▶ _Aim of the exercise_:
Transcribe the following entries word for word. End with the line where "Task: Click the '++freq[ answer[ loop" appears.

━━━ Extracted information

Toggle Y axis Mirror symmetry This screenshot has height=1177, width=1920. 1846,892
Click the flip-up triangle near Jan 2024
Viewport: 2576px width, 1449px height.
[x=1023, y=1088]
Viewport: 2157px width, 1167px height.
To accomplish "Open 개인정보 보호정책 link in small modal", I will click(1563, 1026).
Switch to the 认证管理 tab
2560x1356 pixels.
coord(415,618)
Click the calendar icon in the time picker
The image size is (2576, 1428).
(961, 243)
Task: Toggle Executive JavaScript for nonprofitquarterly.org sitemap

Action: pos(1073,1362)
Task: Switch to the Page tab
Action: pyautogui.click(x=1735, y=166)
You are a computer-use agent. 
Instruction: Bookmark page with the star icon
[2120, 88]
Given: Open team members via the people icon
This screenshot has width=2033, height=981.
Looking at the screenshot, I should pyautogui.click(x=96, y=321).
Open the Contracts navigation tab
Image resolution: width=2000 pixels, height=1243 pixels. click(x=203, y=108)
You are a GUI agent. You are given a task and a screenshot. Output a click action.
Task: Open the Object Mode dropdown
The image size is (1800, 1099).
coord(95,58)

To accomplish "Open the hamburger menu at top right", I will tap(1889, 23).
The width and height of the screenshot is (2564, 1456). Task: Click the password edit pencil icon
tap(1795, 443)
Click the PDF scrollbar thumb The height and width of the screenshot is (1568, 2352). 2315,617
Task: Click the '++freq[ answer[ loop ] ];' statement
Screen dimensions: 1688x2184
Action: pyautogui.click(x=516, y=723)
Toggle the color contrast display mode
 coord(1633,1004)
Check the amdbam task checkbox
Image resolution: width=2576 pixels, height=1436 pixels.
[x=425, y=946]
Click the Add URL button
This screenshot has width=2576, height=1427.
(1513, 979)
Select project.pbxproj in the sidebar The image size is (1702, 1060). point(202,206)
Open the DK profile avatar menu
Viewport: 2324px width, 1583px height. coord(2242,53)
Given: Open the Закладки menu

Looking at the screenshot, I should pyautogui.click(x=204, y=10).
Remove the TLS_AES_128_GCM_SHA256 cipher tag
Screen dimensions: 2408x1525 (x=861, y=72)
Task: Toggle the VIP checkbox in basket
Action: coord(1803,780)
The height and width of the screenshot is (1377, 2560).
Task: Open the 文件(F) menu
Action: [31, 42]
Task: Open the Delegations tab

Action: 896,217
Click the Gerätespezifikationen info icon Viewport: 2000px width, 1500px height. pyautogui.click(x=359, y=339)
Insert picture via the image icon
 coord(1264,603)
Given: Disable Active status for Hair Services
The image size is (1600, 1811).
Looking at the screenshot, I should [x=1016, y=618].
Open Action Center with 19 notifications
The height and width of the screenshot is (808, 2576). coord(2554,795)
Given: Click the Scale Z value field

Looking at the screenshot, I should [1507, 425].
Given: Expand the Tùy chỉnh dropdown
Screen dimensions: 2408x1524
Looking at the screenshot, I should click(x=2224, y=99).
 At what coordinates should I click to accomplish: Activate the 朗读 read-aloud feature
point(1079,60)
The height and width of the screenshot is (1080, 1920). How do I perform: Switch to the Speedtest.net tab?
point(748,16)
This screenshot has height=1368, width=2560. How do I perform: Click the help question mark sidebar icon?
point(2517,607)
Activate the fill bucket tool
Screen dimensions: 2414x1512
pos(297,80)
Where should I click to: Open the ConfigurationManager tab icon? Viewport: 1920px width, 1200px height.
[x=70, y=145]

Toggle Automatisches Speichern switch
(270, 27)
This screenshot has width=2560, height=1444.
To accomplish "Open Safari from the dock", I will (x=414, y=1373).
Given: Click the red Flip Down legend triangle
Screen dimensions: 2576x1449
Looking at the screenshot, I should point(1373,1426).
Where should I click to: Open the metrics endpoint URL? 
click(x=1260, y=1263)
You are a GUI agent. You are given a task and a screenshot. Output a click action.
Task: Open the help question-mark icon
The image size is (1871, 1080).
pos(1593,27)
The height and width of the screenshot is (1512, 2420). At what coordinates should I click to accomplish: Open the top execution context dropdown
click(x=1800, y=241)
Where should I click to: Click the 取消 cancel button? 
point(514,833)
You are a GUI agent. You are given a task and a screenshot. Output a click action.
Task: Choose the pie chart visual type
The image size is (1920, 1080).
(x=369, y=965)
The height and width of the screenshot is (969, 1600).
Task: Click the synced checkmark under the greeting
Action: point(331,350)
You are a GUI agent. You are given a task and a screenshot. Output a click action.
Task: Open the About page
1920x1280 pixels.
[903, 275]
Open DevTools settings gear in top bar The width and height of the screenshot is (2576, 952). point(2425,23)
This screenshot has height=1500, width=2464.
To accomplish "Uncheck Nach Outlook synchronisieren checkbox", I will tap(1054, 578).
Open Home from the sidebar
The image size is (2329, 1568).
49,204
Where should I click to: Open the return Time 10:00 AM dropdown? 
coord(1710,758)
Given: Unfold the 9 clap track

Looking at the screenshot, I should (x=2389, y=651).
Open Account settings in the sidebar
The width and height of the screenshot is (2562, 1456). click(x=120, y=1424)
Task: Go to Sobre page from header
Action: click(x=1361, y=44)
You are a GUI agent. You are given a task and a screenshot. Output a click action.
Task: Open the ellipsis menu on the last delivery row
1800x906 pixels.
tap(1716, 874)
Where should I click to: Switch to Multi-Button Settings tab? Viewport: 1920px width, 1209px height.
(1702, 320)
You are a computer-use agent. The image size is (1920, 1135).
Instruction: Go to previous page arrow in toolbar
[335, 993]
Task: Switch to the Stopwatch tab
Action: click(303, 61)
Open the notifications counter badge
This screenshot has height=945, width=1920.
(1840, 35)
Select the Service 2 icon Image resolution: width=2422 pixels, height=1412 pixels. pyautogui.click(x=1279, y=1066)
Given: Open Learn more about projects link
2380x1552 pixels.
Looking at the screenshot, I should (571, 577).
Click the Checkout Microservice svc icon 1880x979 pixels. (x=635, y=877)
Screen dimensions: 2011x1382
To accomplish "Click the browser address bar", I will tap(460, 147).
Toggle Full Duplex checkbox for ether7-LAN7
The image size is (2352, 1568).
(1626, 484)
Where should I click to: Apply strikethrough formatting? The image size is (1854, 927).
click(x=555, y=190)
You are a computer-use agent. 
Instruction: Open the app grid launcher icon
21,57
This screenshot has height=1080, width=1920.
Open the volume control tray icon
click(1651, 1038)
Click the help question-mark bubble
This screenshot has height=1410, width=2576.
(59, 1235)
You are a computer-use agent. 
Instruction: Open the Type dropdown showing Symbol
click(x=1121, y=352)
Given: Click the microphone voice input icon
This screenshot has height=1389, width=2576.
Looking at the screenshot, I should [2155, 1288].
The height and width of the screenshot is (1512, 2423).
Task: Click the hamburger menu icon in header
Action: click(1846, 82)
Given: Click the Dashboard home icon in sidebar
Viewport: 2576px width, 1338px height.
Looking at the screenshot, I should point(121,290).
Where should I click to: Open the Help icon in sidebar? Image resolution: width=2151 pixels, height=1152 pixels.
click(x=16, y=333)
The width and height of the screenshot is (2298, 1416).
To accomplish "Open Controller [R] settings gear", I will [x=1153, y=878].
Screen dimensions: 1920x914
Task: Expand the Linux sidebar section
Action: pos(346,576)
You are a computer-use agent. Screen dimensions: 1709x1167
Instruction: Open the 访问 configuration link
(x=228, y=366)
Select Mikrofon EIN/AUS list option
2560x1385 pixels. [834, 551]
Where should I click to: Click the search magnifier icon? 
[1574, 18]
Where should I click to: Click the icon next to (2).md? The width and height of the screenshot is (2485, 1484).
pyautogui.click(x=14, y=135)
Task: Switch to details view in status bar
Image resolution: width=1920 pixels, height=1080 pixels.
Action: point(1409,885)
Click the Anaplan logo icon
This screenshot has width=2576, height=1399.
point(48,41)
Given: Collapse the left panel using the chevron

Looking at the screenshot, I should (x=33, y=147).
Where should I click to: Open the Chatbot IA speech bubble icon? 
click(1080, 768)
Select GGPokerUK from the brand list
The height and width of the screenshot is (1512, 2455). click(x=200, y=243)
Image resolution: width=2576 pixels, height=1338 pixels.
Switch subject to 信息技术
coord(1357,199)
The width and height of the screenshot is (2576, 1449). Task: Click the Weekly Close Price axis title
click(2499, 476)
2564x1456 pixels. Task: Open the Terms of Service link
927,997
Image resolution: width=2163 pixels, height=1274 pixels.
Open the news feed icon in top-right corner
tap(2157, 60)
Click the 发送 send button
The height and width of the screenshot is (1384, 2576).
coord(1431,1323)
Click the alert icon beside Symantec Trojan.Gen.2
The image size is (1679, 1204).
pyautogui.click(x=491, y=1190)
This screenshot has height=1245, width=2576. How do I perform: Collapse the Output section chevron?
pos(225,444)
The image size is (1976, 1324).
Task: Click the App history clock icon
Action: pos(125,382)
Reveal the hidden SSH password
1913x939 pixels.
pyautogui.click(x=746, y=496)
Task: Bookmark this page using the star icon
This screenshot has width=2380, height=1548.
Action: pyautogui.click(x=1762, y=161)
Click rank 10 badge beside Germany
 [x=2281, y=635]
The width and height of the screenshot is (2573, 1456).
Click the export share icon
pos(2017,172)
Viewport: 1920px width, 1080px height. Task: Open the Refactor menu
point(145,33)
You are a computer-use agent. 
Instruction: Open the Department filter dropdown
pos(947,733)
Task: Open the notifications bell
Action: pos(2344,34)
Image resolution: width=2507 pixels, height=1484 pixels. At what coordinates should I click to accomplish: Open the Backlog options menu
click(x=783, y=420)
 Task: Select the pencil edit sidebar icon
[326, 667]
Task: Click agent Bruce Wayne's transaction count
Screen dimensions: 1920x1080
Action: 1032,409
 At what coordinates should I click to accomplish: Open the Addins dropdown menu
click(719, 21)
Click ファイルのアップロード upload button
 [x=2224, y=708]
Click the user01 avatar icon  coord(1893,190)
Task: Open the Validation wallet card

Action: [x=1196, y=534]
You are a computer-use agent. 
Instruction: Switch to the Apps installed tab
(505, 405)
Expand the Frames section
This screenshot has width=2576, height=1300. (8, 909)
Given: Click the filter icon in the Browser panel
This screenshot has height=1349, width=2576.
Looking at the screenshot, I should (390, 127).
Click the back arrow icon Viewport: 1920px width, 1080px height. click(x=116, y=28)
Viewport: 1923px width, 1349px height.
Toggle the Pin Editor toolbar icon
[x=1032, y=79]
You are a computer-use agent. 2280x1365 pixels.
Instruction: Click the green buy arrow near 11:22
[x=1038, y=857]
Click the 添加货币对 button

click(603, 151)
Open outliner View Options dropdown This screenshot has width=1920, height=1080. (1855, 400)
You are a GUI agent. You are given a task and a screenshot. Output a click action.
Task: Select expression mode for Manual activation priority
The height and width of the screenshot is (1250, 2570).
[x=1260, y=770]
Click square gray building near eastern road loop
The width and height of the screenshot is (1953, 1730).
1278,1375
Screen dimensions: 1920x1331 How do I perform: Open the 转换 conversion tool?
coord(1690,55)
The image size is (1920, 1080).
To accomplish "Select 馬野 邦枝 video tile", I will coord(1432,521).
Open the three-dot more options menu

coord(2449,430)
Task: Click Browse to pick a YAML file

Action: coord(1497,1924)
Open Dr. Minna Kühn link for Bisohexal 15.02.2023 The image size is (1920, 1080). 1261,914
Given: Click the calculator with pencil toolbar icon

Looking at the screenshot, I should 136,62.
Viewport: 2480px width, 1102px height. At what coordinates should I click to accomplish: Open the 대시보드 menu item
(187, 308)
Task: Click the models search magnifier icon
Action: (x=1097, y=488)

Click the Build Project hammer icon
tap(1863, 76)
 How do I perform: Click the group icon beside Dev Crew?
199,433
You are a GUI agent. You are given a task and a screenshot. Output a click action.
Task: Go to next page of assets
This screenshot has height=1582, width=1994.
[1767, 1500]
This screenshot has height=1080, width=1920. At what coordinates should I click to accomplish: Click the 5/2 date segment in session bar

━━━━━━

▶ _Written reply_:
Toggle Y axis Mirror symmetry This screenshot has height=1177, width=1920. 1846,892
Click the flip-up triangle near Jan 2024
Viewport: 2576px width, 1449px height.
[x=1023, y=1088]
Viewport: 2157px width, 1167px height.
To accomplish "Open 개인정보 보호정책 link in small modal", I will click(1563, 1026).
Switch to the 认证管理 tab
2560x1356 pixels.
coord(415,618)
Click the calendar icon in the time picker
The image size is (2576, 1428).
(961, 243)
Task: Toggle Executive JavaScript for nonprofitquarterly.org sitemap

Action: pos(1073,1362)
Task: Switch to the Page tab
Action: pyautogui.click(x=1735, y=166)
You are a computer-use agent. 
Instruction: Bookmark page with the star icon
[2120, 88]
Given: Open team members via the people icon
This screenshot has width=2033, height=981.
Looking at the screenshot, I should pyautogui.click(x=96, y=321).
Open the Contracts navigation tab
Image resolution: width=2000 pixels, height=1243 pixels. click(x=203, y=108)
You are a GUI agent. You are given a task and a screenshot. Output a click action.
Task: Open the Object Mode dropdown
The image size is (1800, 1099).
coord(95,58)

To accomplish "Open the hamburger menu at top right", I will tap(1889, 23).
The width and height of the screenshot is (2564, 1456). Task: Click the password edit pencil icon
tap(1795, 443)
Click the PDF scrollbar thumb The height and width of the screenshot is (1568, 2352). 2315,617
Task: Click the '++freq[ answer[ loop ] ];' statement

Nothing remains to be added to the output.